Your task
Your task is to restate word for word the lines in the material below, from the one with "Task: Switch to the Solution Explorer tab" up to and including the one with "Image resolution: width=280". Do not carry over the pictures.

Records to process
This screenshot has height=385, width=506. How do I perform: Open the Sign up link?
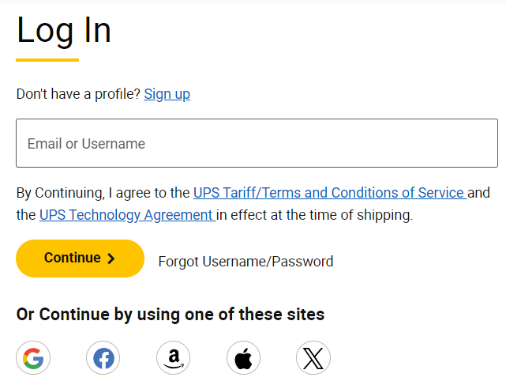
==
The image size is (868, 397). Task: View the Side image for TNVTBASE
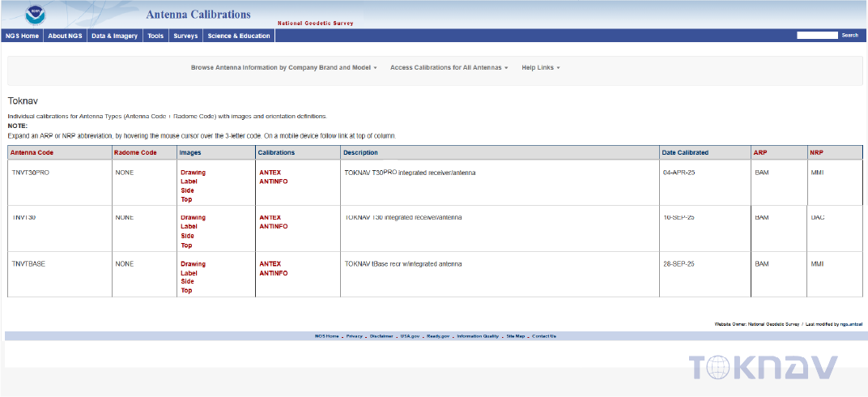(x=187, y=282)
...
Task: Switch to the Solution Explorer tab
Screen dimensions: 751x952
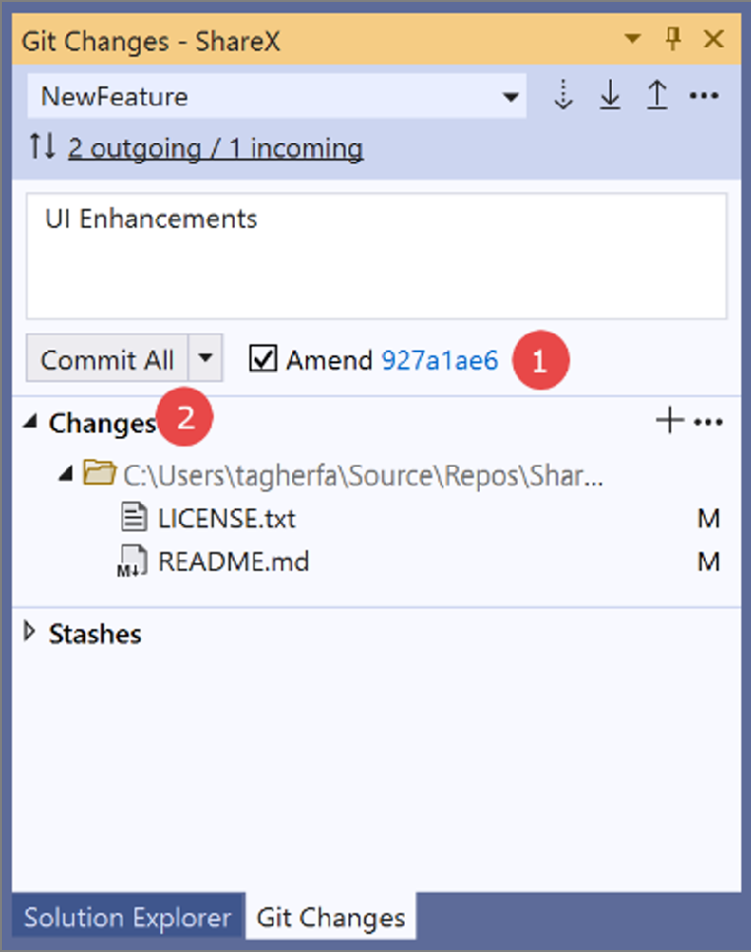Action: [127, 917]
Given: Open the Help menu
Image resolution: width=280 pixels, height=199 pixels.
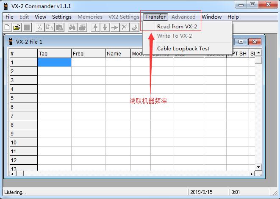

Answer to this task
Task: Switch to the Solution Explorer tab
Screen dimensions: 751x952
Action: [127, 917]
Given: Open the Help menu
Image resolution: width=280 pixels, height=199 pixels.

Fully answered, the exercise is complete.